We don’t know quite yet who will advance to take on the Tampa Bay Lightning in Round 2 — Game 7 between the Bruins and Maple Leafs goes Wednesday night — but what we do know is whichever team makes it through is going to have their hands full trying to stop Nikita Kucherov.

All season long, Kucherov has been one of the league’s most brilliant offensive players. After what was his breakout, star-making campaign in 2016-17, he went ahead and fired home 39 goals and 100 points as an encore and was the league’s scoring leader for much of the campaign. If not for late charges by Claude Giroux and Connor McDavid, Kucherov would've already cleared out some space for the hardware on his mantle.

Missing out on the Art Ross Trophy is all good and well for Kucherov, though, because as Giroux and McDavid get set to book tee times, he and the Lightning are moving on to the second round, and Kucherov played no small part in Tampa Bay advancing. He was a man possessed against the Devils, scoring five goals and 10 points in five games to send New Jersey packing. Better yet, three of his goals were game-winners. Kucherov is going to be a nightmare to slow down, let alone stop.


All right, so it’s not the traditional star-versus-star matchup, but stay with me here. Since Winnipeg’s return to the NHL, the Jets’ fan base has been credited as one of the loudest in the league, almost literally shaking Bell MTS Place in celebration on countless occasions. That noise has only ramped up during the post-season. The Winnipeg Whiteout has been in full effect, too, with upwards of 15,000 people flocking downtown just to catch a glimpse of the Jets’ playoff march on a screen outside the arena, effectively doubling the amount of fans that are “attending” each game at the arena.

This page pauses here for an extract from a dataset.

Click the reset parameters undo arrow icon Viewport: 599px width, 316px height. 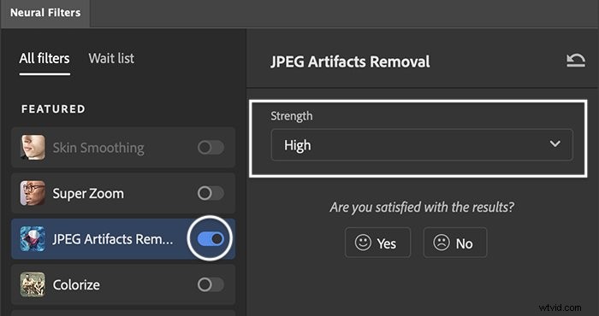(x=576, y=61)
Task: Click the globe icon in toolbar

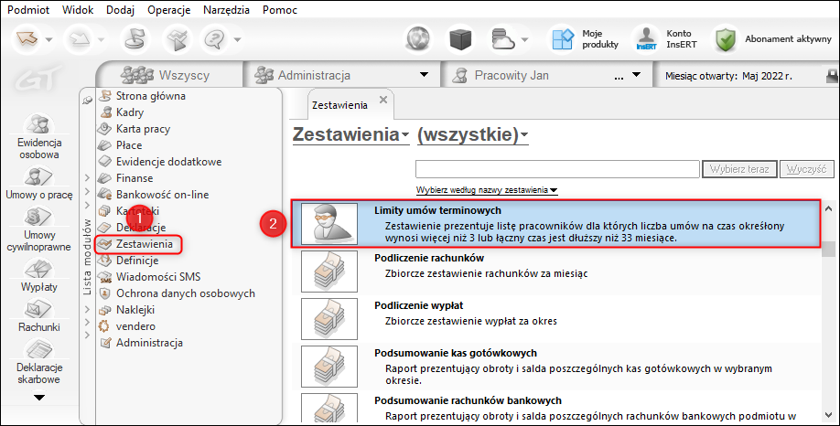Action: (x=418, y=39)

But Nashville’s fans are a different brand of rowdy — though it’s a brand that captured the hearts of a large number of onlookers during the 2017 post-season. From the sing-song, college sports-style taunting of the opposition after a goal against to the environment around the arena before, during and after games, the Predators have the game-day experience figured out. And, just to add a bit more fuel to the fan-versus-fan fire, Jets fans were chanting “We Want Nashville” during Winnipeg’s rout of the Minnesota Wild to close out the first round. Something tells me Predators faithful will have a response once the series gets underway.